My trip started by leaving I-15 in Victorville, California. Just after leaving town I reached the dusty crossroads ‘town’ of Bagdad (although the address is listed as Oro Grande) where there is a Bottle Tree Ranch.
The bottles are hung from metal poles with ‘branches’
After admiring the bottles for a while I continued east to Barstow, a railroad junction in the middle of the desert. The highlight of Barstow is the old rail station.
After spending the night in Barstow I got an early start the next morning, stopping before dawn at the Ludlow Cafe.
Driving east from Ludlow I was able to enjoy a great sunrise.
Just east of Ludlow is the vacant town of Amboy, although Roy’s is being restored.
Also near Amboy is the Amboy Crater.
Continuing east was another vacant gas station with an amazing amount of graffiti.
As I continued on the original route I reached Goffs. The re-routing in 1931 bypassed Goffs.
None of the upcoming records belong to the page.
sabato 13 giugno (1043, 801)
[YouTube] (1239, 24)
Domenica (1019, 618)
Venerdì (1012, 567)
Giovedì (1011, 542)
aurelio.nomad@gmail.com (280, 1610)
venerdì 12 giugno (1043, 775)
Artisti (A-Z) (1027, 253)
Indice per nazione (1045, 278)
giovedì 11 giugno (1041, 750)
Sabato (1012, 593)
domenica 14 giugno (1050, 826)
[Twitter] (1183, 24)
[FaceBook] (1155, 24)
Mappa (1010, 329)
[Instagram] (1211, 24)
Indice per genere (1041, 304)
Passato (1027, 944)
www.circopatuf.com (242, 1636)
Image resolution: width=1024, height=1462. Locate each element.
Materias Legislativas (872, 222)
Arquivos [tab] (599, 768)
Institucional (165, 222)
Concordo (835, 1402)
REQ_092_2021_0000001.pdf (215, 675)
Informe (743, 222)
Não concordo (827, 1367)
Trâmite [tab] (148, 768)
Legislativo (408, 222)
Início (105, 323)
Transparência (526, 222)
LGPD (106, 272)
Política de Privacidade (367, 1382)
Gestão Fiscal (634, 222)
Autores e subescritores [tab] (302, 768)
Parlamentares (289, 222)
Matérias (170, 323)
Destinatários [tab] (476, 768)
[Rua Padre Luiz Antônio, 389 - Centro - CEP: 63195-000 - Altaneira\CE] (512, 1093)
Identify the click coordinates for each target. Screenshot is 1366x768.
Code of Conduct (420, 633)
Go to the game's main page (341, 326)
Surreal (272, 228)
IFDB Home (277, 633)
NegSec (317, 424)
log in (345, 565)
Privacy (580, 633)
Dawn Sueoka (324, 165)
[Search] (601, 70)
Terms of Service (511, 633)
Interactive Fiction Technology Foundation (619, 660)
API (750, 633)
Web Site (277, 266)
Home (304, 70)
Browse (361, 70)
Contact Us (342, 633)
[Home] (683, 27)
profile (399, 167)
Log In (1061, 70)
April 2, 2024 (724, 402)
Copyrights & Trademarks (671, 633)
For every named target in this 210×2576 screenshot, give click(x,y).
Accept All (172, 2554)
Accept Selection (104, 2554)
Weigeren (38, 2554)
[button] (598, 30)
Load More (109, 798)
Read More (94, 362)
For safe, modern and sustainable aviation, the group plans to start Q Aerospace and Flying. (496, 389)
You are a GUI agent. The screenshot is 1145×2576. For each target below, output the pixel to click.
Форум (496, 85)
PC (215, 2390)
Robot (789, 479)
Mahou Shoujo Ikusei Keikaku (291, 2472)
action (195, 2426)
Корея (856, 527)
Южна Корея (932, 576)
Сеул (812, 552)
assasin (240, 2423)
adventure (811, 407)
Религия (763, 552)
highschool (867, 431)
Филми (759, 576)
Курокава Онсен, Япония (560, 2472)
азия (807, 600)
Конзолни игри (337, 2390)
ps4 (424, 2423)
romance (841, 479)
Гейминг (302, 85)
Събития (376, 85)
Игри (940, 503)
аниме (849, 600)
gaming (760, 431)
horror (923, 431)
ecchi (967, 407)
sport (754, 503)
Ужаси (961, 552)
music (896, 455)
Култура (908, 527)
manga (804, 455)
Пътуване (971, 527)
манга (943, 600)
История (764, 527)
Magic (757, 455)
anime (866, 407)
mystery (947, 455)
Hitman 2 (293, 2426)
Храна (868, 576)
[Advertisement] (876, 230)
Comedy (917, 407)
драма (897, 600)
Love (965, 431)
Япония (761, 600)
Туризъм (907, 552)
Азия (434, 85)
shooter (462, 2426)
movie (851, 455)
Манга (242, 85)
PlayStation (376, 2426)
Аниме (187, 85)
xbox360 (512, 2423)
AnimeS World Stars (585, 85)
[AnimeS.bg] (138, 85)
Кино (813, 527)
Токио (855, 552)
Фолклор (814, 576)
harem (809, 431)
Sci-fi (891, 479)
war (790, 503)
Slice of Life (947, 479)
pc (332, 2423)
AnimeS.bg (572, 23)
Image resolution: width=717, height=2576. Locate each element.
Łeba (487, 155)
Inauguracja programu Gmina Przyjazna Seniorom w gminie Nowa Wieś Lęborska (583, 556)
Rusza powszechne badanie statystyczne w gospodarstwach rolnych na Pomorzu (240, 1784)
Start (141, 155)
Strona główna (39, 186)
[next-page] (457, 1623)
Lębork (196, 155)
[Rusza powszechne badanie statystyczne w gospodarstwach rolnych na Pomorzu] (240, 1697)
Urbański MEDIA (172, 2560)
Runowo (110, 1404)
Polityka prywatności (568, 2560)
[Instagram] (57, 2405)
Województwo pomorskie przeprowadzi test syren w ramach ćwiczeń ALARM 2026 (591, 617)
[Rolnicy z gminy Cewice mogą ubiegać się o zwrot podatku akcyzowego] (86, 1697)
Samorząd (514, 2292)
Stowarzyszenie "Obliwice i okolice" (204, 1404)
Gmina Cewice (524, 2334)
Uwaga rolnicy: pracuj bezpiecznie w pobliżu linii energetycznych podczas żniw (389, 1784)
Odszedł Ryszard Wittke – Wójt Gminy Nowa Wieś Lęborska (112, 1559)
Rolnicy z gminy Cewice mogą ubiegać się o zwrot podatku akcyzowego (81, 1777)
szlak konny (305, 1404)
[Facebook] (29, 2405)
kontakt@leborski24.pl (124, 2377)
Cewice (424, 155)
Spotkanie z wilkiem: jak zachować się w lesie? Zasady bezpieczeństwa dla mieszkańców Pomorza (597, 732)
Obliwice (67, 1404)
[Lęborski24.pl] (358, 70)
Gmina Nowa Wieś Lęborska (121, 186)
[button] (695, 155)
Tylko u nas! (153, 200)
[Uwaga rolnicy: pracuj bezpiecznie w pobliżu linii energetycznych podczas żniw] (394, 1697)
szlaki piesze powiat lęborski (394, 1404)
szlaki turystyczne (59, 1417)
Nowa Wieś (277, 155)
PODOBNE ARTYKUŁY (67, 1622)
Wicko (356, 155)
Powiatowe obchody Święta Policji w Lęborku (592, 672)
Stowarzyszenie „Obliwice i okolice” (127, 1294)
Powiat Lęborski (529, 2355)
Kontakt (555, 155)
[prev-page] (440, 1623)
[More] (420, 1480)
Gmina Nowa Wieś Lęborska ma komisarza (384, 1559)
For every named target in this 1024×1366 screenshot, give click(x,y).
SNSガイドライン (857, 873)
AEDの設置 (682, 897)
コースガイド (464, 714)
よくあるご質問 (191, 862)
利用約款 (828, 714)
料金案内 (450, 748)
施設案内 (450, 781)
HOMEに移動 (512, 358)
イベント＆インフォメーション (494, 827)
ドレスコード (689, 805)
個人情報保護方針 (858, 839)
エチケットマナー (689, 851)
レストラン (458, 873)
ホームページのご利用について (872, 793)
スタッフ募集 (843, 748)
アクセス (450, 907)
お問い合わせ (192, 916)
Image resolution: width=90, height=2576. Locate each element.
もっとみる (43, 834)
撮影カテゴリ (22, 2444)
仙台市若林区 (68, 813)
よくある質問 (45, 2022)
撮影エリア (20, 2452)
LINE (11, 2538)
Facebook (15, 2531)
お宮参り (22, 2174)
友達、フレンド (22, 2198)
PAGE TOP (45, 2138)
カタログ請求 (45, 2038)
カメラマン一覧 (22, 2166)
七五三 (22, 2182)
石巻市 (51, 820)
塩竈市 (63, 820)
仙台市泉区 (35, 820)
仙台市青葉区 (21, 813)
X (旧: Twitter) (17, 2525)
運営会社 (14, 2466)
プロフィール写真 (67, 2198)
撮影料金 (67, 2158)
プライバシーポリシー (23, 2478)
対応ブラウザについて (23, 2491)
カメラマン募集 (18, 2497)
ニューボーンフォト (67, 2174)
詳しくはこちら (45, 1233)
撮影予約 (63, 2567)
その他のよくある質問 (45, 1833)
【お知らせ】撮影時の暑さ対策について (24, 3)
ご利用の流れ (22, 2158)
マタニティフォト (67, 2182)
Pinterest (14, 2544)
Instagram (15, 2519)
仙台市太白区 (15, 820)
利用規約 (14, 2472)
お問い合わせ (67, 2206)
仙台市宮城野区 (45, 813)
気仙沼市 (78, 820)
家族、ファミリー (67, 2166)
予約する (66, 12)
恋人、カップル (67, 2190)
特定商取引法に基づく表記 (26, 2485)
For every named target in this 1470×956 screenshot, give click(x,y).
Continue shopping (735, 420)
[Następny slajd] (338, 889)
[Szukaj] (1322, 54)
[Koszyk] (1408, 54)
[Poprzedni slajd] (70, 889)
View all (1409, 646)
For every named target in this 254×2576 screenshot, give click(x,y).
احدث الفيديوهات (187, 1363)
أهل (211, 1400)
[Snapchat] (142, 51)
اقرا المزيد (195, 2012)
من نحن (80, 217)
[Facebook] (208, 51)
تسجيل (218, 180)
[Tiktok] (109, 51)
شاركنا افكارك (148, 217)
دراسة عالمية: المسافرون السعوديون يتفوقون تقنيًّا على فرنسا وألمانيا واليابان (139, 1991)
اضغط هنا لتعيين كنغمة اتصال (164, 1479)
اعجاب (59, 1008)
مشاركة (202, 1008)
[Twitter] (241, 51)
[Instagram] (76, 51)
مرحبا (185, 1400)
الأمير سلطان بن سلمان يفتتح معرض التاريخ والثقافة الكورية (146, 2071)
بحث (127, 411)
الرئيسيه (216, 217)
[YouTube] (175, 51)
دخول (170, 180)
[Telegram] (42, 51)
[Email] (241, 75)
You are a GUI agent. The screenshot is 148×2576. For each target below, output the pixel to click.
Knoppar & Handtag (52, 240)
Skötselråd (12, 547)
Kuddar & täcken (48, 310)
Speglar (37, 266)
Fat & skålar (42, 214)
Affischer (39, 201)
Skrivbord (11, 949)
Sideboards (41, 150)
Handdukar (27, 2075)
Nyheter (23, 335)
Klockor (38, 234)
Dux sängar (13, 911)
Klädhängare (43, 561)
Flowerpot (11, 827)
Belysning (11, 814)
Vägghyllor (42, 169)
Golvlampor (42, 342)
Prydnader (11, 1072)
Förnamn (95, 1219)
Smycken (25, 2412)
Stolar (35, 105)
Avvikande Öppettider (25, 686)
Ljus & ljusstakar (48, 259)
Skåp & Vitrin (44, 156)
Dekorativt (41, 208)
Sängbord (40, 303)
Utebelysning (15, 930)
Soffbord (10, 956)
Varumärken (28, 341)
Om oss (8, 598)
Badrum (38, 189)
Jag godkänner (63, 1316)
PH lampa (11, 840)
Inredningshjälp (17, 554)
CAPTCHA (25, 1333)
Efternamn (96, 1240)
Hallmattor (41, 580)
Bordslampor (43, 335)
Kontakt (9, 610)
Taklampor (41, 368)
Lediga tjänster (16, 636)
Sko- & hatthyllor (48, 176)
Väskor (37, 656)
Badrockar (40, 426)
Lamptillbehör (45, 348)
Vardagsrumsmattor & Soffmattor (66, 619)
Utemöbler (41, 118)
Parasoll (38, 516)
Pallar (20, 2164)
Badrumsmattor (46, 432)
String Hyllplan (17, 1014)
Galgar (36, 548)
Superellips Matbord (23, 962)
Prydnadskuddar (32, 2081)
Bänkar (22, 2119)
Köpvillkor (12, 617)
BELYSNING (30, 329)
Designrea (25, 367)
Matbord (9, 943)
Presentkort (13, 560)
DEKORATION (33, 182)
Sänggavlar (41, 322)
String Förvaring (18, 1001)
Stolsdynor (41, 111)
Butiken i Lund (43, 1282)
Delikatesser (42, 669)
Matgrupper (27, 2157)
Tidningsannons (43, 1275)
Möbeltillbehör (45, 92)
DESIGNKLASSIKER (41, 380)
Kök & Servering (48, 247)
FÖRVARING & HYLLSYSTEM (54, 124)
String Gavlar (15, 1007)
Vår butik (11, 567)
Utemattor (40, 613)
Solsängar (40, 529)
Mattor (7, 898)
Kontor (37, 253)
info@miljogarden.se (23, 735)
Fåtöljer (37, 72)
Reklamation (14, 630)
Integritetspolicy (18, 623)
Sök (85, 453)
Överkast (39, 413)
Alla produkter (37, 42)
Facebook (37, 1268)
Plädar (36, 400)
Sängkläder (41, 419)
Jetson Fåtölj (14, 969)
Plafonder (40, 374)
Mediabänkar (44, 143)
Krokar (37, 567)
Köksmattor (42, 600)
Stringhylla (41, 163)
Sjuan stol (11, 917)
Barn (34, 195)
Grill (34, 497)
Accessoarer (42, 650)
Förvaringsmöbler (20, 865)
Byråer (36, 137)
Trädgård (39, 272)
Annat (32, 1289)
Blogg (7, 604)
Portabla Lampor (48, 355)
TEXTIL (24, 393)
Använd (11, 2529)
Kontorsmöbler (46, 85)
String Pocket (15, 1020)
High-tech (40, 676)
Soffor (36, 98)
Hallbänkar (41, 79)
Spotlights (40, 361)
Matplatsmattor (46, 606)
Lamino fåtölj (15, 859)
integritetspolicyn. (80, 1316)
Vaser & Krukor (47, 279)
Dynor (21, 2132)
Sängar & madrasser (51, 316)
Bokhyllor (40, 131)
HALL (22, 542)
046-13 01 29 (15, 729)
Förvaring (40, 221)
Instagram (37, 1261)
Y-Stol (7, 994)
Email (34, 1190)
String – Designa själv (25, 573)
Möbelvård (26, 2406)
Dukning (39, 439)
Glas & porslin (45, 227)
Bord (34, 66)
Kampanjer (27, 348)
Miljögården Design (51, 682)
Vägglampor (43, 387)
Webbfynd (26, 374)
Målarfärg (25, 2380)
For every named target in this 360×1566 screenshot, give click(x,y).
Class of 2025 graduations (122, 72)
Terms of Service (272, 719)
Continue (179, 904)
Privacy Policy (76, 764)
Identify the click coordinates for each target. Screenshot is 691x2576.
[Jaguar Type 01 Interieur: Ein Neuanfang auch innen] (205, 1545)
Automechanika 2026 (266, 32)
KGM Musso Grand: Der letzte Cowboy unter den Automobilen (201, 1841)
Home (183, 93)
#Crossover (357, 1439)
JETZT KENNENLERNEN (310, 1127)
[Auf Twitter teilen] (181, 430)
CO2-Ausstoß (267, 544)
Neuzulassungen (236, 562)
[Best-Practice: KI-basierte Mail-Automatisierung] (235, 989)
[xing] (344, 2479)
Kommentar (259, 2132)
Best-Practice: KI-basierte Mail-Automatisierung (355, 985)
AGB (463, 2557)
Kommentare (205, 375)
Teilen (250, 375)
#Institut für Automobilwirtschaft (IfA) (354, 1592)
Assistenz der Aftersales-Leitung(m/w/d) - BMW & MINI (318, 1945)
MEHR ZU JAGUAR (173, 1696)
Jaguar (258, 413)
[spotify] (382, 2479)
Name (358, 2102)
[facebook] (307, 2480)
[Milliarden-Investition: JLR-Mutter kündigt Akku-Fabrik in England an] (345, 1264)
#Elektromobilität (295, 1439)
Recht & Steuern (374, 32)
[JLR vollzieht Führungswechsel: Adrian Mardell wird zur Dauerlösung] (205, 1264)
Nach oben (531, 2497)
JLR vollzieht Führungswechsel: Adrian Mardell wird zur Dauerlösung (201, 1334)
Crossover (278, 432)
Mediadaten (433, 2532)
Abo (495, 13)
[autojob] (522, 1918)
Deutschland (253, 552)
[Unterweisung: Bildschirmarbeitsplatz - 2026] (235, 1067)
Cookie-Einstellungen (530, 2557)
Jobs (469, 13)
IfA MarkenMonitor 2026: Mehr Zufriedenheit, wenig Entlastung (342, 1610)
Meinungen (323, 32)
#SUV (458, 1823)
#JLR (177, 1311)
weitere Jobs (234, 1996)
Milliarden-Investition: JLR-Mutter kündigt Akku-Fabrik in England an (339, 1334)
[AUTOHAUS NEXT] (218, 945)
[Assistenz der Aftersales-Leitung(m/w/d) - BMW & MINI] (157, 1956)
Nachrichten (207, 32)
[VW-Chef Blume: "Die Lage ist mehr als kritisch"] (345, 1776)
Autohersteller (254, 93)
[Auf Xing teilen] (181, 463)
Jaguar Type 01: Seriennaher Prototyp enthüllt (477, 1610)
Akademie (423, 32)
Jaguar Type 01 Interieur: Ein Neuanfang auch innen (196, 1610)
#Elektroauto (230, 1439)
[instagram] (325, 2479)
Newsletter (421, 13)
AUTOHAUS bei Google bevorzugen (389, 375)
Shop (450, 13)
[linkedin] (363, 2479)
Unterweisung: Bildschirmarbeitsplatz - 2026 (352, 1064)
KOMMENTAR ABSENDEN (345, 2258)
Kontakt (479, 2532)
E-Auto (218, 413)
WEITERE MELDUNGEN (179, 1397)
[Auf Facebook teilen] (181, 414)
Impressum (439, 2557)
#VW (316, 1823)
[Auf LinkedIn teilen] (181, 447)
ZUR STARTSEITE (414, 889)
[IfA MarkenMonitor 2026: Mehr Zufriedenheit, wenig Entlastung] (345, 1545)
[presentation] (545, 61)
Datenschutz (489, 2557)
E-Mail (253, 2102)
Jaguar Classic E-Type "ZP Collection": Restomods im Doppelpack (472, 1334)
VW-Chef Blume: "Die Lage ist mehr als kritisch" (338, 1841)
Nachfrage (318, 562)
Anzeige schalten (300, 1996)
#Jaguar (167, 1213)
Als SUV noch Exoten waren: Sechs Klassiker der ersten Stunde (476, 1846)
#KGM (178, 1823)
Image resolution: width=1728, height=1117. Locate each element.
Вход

It remains a spot where constant rail traffic passes by.
Just beyond Goffs is the Arizona border. Because Route 66 doesn’t go completely through, I detoured onto the interstate, and took a brief side route to Lake Havasu City to see the London Bridge in the middle of the desert.
Returning to Route 66 I continued on to Oatman. This town is famous for the wild donkeys that roam town.
Leaving Oatman to the east takes you through some nice mountain scenery.
Once I reached the valley I arrived in Kingman. Kingman was easily the biggest town I had seen since leaving San Bernardino.
I stopped at the Powerhouse Visitor Center, a nice center with a museum inside.
Lunch was Mr D’z – a small diner.
Kingman has a nicely restored rail stations as well.
Just east of town is an airplane boneyard.
As the trip continued east I reached Hackberry, which in reality is a tourist spot with an old gas station.
This entire area has experienced a tourism resurgence since Cars was released, none more so than Peach Springs.
By mid afternoon I reached Seligman, home of the Snow Cap Ice Cream stand, as well as a plethora of kitschy businesses. It is a favorite stop since it sits where Route 66 comes back close to the interstate. Seligman is worth a number of photos!
As I continued east from Seligman I started to leave the desert look, and began to see more evergreen trees. By the time I reached Williams I was in a forest of trees.
As evening approached I reached Flagstaff, where I spent the night. While there wasn’t much to see along Route 66, just knowing that I was able to spend a couple of hundred miles on it made it all worthwhile.
I look forward someday making the entire trip from Chicago, starting in the east.